For programming an old 2732 EPROM on my TL866 I designed a quick&dirty adaptor to apply an external 25V programming voltage, see attached schematics.
Works like a charme :-)
Hi there,
Has someone succeeded in programming 2732s with a T866II Plus? Even using this Vpp raiser circuit, I can't program them. I've read about the insufficient programming pulse width used by the software. Is there anyway to change that parameter, or an alternative to the official software that can do that? Any trick for programming 2716s and 2732s with this programmer?
Thanks in advance!
Hi everyone. i just bought a TL866II PLUS. reading the thread I realized that there are risks in updating the firmware of this product. the TL866II PLUS may be locked. and as i understand there is no way to unlock it, as you can do with the tl866cs / a.
so I ask:
1) is it really necessary to update? can I use the TL866II PLUS with the latest 10.53 software without being forced to update the firmware?
2)are there fake clones of the TL866II PLUS? possibly how can i find out if mine is original?
I'm not aware of any fakes of the 866 Plus (yet anyway).
I am pretty sure you need to update the firmware in the programmer if you want to use the newer PC software.
I've had no problems updating mine, but I am sure to do it when nothing else is running on the PC and no cables etc are being moved.
thanks, I will use version 8.01. It seems that this should match the factory-loaded firmware.
anyway, if it were to brick, is there a way to unlock it today?
i bought a chinese eprom erase 4w 254nm (grey) . I have to delete some Chinese eprom m27C4001. how many minutes does it take? thanks
i bought a chinese eprom erase 4w 254nm (grey) . I have to delete some Chinese eprom m27C4001. how many minutes does it take? thanks
For a good eprom, 10 to 15 minutes should about do it. I've used several thousand M27C801 Chinese eproms and on the rare occasion I've had to erase one they take 1-2 hours. They are branded ST but scrape off the black paint and they have some Chinese writing underneath.
thanks. I've read a lot of bad things about Chinese eproms. I eventually found and bought some original but expensive eproms. I preferred to buy good memories than recycled Chinese junk
Sure. The ones I have been using are supposedly 100nS access time but in reality are about 1uS. Quite okay for my application though. Also, with a "good" batch about 1 in 50 fail programming. I have had bad batches where about 3 in 10 fail programming. Reliability has been fine though, with some having run 15 years now.
thanks, I will use version 8.01. It seems that this should match the factory-loaded firmware.

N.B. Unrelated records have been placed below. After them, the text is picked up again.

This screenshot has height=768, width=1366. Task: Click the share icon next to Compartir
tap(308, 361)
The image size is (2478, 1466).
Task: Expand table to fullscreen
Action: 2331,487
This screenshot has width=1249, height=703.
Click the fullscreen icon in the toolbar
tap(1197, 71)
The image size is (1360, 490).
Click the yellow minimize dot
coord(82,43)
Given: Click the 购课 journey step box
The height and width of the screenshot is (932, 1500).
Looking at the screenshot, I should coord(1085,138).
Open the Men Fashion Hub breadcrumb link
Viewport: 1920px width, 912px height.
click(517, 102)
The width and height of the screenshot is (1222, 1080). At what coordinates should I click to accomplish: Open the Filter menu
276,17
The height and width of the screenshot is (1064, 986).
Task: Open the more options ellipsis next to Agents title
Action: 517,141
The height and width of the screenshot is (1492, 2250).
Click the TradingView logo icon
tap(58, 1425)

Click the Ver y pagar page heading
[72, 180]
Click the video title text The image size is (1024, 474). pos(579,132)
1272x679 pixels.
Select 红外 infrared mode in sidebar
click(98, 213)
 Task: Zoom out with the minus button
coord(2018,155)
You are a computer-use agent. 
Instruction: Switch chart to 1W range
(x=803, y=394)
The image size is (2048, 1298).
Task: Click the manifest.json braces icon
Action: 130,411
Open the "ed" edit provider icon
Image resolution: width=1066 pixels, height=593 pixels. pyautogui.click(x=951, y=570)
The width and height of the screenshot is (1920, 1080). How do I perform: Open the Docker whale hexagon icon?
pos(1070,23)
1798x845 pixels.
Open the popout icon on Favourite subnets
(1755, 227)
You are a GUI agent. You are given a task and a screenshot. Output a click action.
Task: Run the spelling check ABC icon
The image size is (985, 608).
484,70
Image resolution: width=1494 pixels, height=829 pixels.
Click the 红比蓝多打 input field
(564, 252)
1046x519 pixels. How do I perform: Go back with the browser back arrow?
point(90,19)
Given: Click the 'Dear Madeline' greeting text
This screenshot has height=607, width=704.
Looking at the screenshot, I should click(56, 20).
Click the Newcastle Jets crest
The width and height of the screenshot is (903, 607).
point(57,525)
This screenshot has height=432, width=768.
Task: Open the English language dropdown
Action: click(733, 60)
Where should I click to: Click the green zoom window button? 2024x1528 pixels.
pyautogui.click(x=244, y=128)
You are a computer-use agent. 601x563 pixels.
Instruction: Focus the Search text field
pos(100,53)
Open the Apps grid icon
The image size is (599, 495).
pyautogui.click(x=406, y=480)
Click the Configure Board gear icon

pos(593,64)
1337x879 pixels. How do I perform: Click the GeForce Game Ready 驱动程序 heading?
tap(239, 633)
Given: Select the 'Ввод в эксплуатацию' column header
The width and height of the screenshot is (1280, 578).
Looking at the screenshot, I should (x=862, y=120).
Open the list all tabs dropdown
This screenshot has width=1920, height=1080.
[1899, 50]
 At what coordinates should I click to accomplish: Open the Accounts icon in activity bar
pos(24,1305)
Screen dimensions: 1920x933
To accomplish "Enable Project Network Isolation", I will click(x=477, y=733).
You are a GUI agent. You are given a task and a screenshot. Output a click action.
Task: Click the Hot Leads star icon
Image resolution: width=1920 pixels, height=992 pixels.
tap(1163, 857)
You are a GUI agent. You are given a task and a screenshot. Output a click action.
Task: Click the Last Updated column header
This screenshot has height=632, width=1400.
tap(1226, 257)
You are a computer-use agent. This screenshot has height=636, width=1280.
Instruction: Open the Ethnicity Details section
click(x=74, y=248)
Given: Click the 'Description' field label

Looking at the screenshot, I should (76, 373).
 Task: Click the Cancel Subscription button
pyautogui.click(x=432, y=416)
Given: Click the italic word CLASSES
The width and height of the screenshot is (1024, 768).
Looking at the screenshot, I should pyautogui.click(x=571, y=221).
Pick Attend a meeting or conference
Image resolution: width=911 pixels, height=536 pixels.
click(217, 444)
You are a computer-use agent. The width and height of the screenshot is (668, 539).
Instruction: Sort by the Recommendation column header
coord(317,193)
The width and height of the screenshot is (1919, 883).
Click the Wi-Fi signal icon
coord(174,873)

anyway, if it were to brick, is there a way to unlock it today?
You might find there are issues with the older versions, many bugs have been fixed. I have done many firmware updates, no issues so far.
i have read almost every page in this thread and some have had problems and stuck their TL866II PLUS. of course it is really absurd that this does not unlock and the old ones do. this is my fear.
anyway which operating system is best suited? win XP: win 7 32 or 64 ?: win 10? usb 2.0 or 3.0 ports? are quite a lot of questions, but it could make all the difference when updating the firmware
meanwhile, the eproms have arrived. they look original. what do you think?
Finally picked up one of these units... went for a TLS866a from overseas, knew it was a clone as there is no legitimate source of the A/CS models anymore.
Right out of the box, I was getting read errors (writing is not a problem) on W27C512 and Atmel AT27C512Rs (from a legit source) when trying to read or verify.
Self test fails 9 out of 10 times, with GND 4/ZIF 4 coming back as a fault. I've looked at Radioman's schematics, but I am not exactly on the level of probably 90% of the people here when it comes to rework (nor do I have their confidence).
If it was a constant error, obviously I would think a bung component or dodgy soldering being a culprit, but I can get it to pass the self-check about 10% of the time.
So I turn to your collective wisdom and ask, where do I start looking to try and track down the issue?
I would start with trying another computer, and another USB cable.